It was, in many ways, a classic case of caveat emptor - let the buyer beware - said D.C. Superior Court Judge Alfred Burka after he had acquitted a Fairfax County couple of conspiracy to defraud and other charges in connection with their roof repair business.

After three days of trial and testimony by 25 government witnesses - all of which followed a two-year investigation by the D.C. police Consumer Fraud Unit - Burka said all the government had proved was that the roofers had done shoddy work - not that they had committed any crime.

"The criminal courts cannot be used as revenge for persons making a bad deal," Burka said during a hearing yesterday.

"This is a depressing situation, but . . . I, as a judge, am obliged to do my duty," he said. With that, he granted a defense motion for a judgement of acquittal in the case of the United States versus Cecil C. and Ann M. Nichols, and dismissed the 12-member jury.
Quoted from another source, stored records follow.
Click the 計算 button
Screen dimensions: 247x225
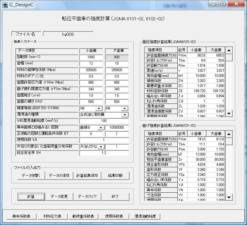[31, 197]
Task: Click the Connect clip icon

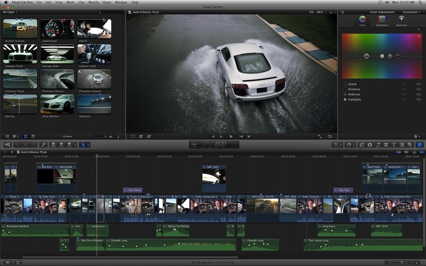Action: pos(53,144)
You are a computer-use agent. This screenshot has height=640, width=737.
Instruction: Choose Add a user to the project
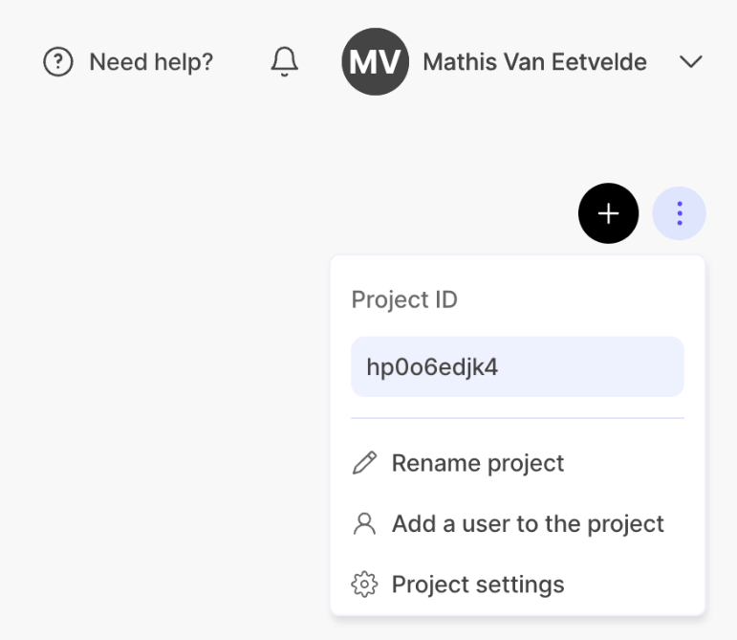tap(527, 524)
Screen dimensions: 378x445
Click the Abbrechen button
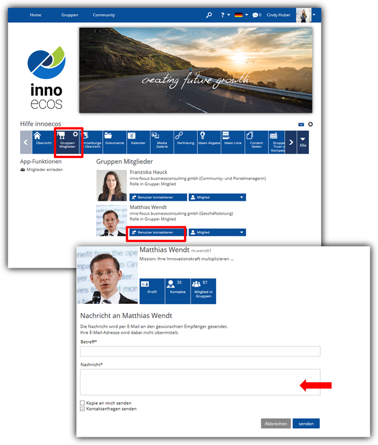tap(276, 424)
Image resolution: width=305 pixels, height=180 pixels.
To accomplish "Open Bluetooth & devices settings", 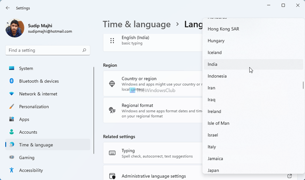I will [x=39, y=81].
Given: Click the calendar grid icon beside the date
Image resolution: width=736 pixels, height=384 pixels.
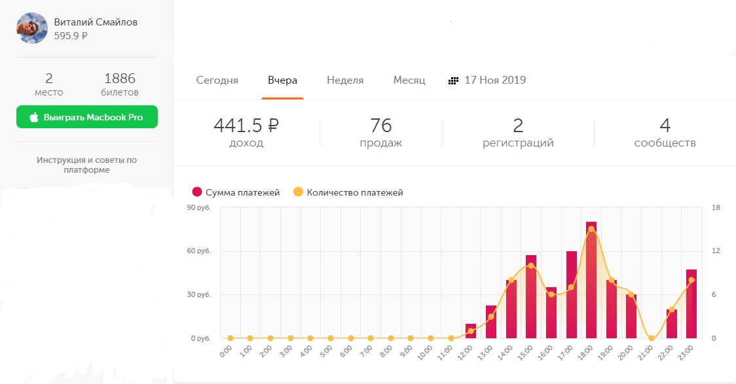Looking at the screenshot, I should tap(453, 80).
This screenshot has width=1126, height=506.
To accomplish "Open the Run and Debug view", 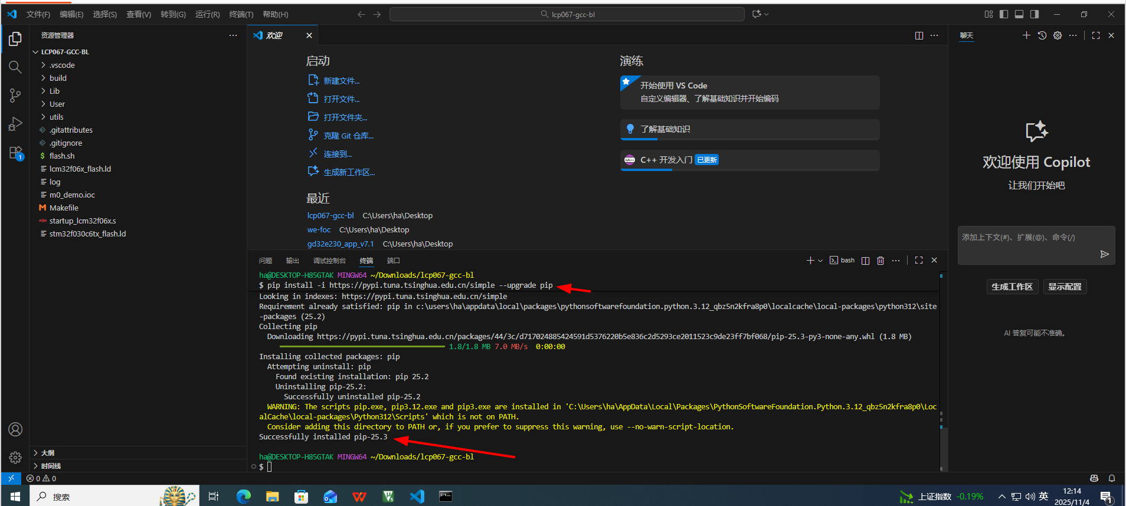I will point(15,124).
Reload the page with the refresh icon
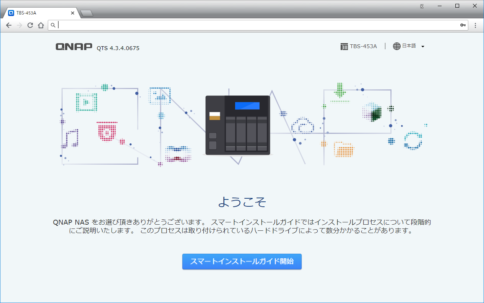This screenshot has height=303, width=484. click(x=30, y=26)
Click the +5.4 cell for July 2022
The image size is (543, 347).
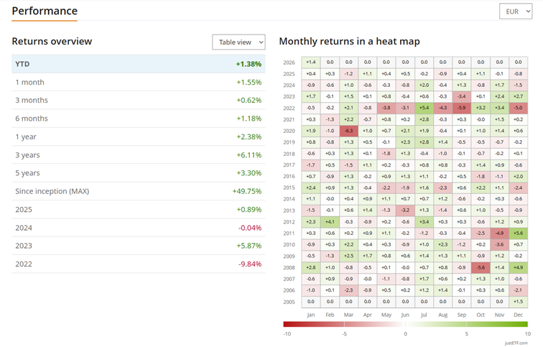coord(424,108)
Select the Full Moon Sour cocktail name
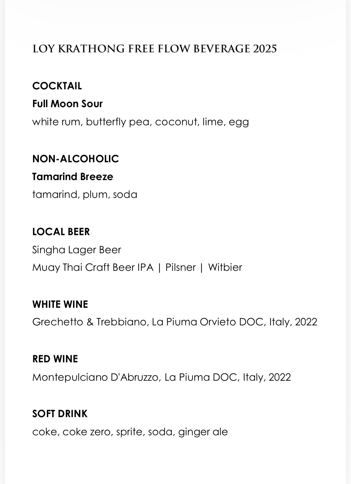This screenshot has width=351, height=484. [x=67, y=104]
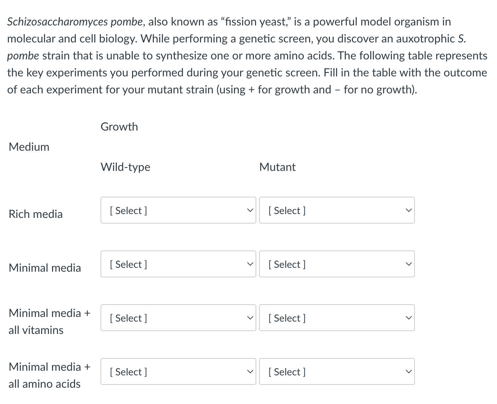Click chevron arrow on Wild-type Rich media select

tap(250, 210)
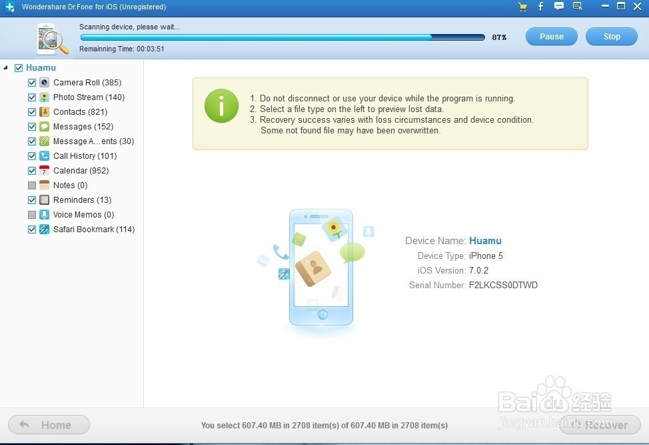649x445 pixels.
Task: Pause the device scan
Action: pos(551,37)
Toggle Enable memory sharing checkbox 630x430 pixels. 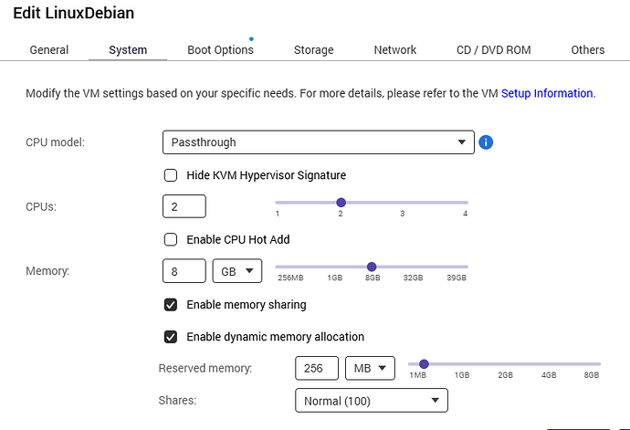171,305
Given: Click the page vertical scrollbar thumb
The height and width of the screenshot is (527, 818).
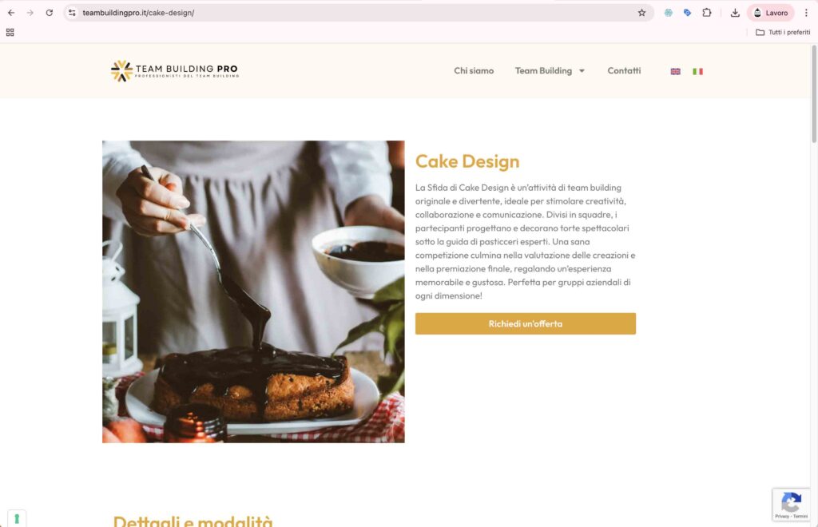Looking at the screenshot, I should [814, 94].
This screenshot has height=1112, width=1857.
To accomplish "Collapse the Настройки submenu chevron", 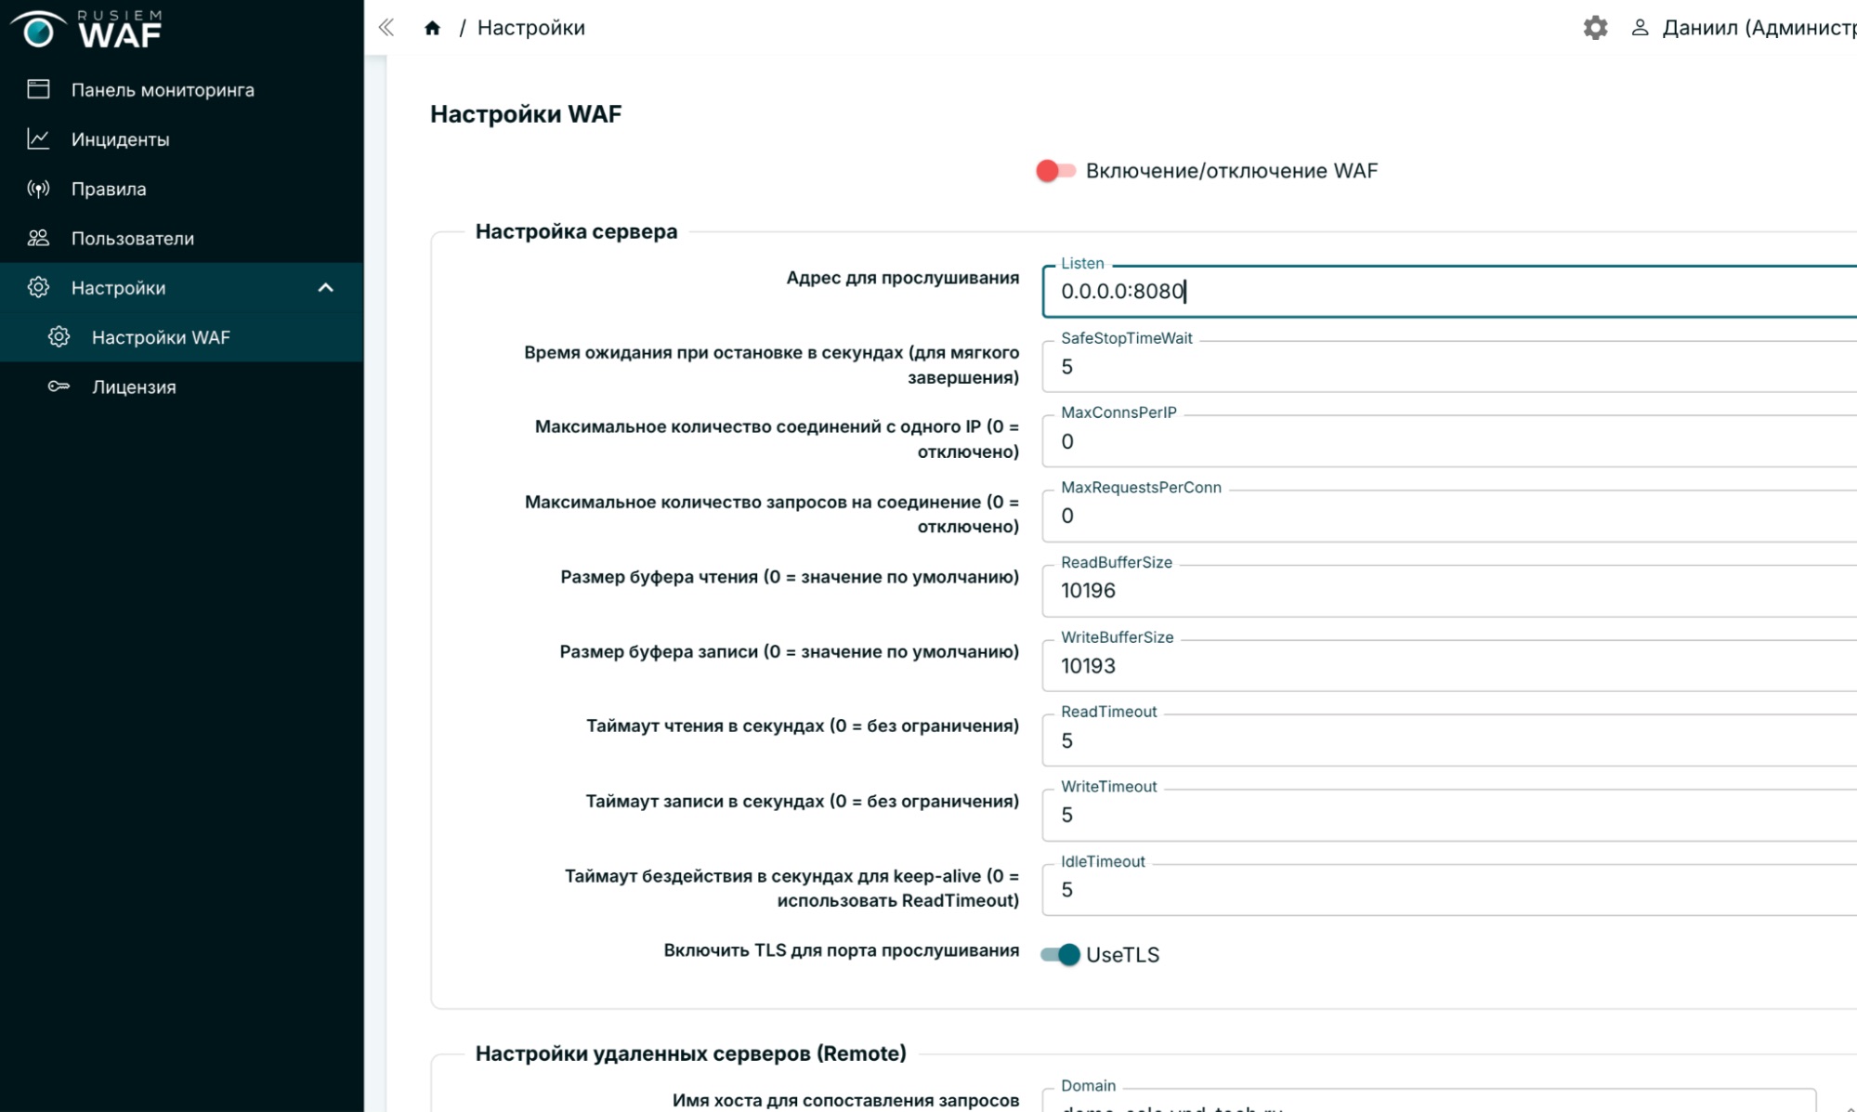I will (325, 288).
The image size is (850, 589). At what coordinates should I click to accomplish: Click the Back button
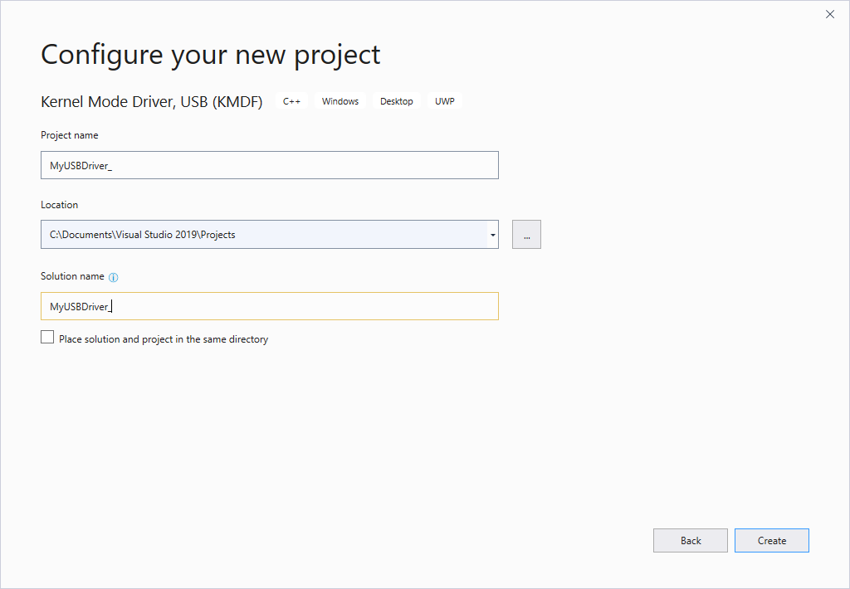click(690, 540)
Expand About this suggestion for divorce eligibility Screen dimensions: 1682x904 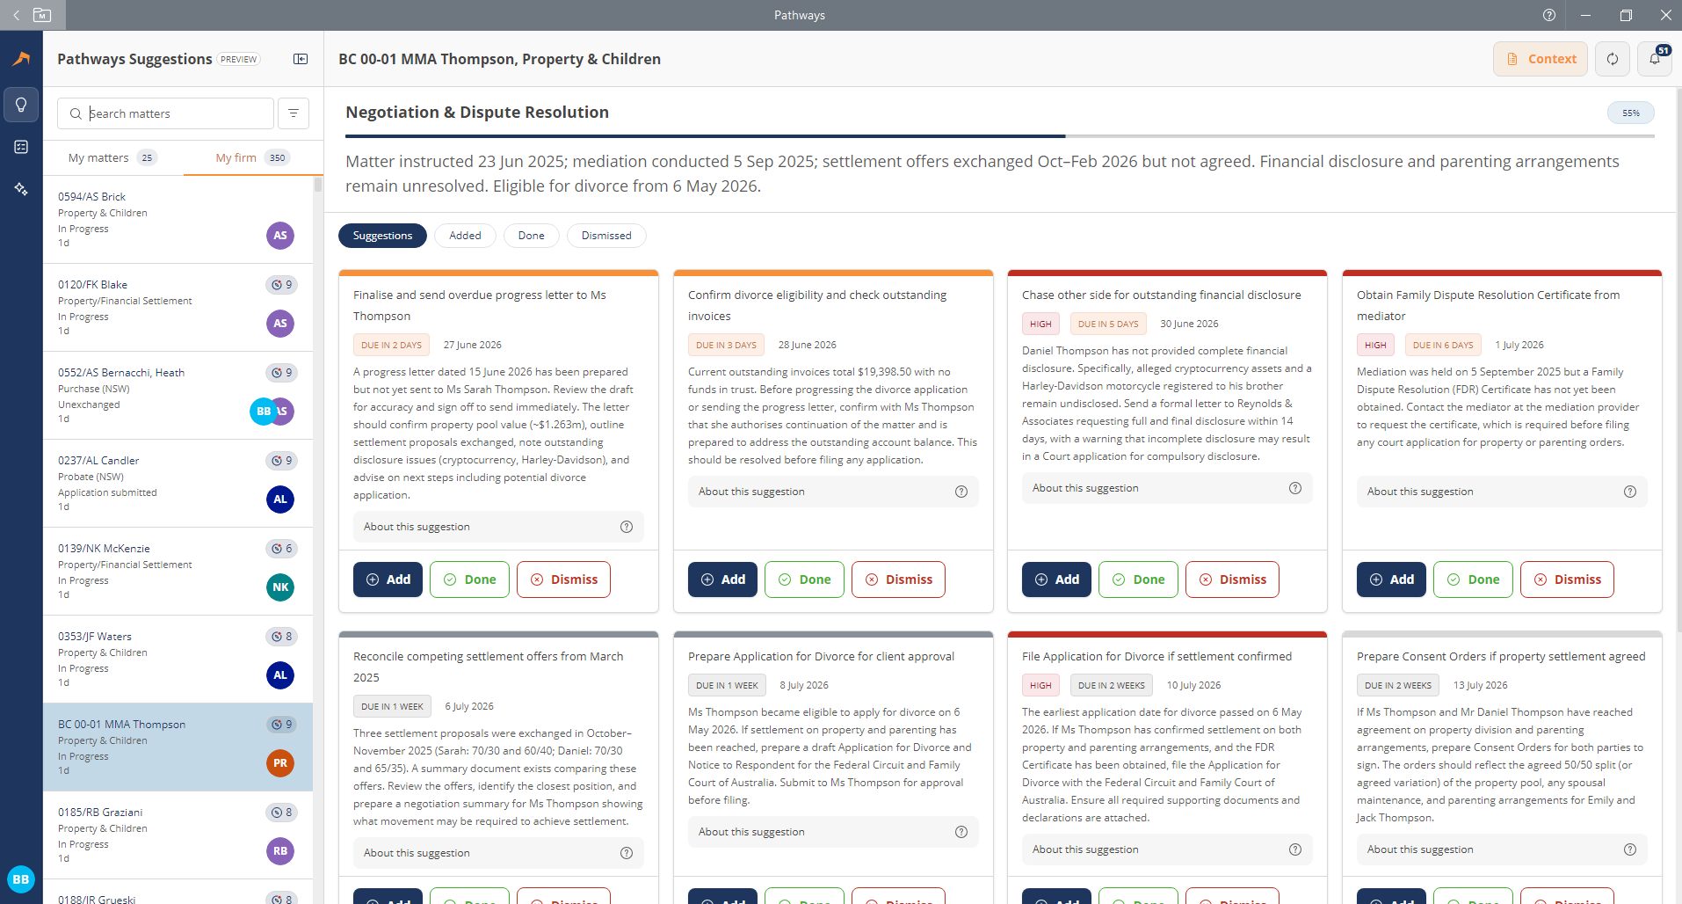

The case turned on the finer points of the law of false pretense - generally whether the Nicholses had done the repairs, as government witnesses testified that they said and whether they intended to live up to lengthy warranties that went along with the deals.

Under current law here, however, Burka told the lawyers, false pretenses does not include promises - like warranties - even if there never is an intent to live up to the promise.

"I only hope the law is changed quickly to cover this situation," said Burka. Later, a spokesman for the D.C. Law Revision Commission, which is readying recommendations for a major overhaul of the city's criminal code, said proposed new laws would include a broad provision that would involve promises - such as warranties - in fraud laws.

Furthermore, Burka said, in explaining why he took the case away from the jury, there was "little more than a scintilla of evidence" of false pretenses in the government's case.

Government witnesses said they paid the defendants for leaks they said they fixed, only to discover during the next rainstorm that the repairs were made properly. Other witnesses said they discovered what they described as the poor quality of the work upon their own examination of the job or when other repairmen were called into survey the work. In another case, a new roof was improperly installed, the government contended.

Burka acquitted the defendants before any evidence was presented in their behalf.

"There would have been false pretenses if they (the defendants) collected money and no work was done," Burka explained in an interview after the hearing. But the testimony, Burka contended, showed only that some work had been done - albeit poorly.

"The government presented no evidence" about standards of work in the roofing trade, Burka said, and thus the jury, in the judge's opinion, had no way to determine whether the defendants knew, or should have known, that their work was poor.

In all 11-count indictment handled down last August, the government charged that the Nicholeses and their son, Michael P. Nichols, told customers the work on their homes and buildings had been completed when they allegedly knew the work was superficial, incomplete, or done at all.

The indictment said the family conducted the business under various names between January 1975 and last April. The individual defendants used various aliases in the course of the business, the indictment said.

Michael Nichols, 20, who was to stand trial with his parents, failed to appear in court. A bench warrant was issued for his arrest, the U.S. attorney's office said.

The government still has the option of prosecuting the younger Nichols.

The defendants were charged with conspiracy to defraud - through false pretenses and other actions - as well as on individual counts of false pretenses, grand larcency and larcency after trust.

Assistant U.S. Attorney Steven Gordon argued that the government - through a series of complaints - had shown a pattern of conduct that constituted a scheme to defraud on the part of the defendants. From the use of aliases and various company names by the defendants, the jury could infer criminal intent to defraud, Gordon argued.

The couple's overall conduct, the couple's overall conduct, the government argued, went beyond the case of a repairman who simply does a poor job.

The heart of the government's case, Gordon told Burka, was the representations made by the roofers that the repairs had been done when they "knew they had done no work or only superficial work."

"People in the District of Columbia have a right to rely on representations made to them by other people . . that those representations are not knowingly false," Gordon told the judge.

Burka was not convinced. There was proof, he said, that the mother, father and son had worked together, and that their work was not entirely satisfactory, but that does not constitute a crime.

"I'll tell you, I don't feel like I committed any crime," said Cecil Nichols as he left the courthouse.

With the "thousands of jobs a roofer does, you can't satisfy everyone," he said.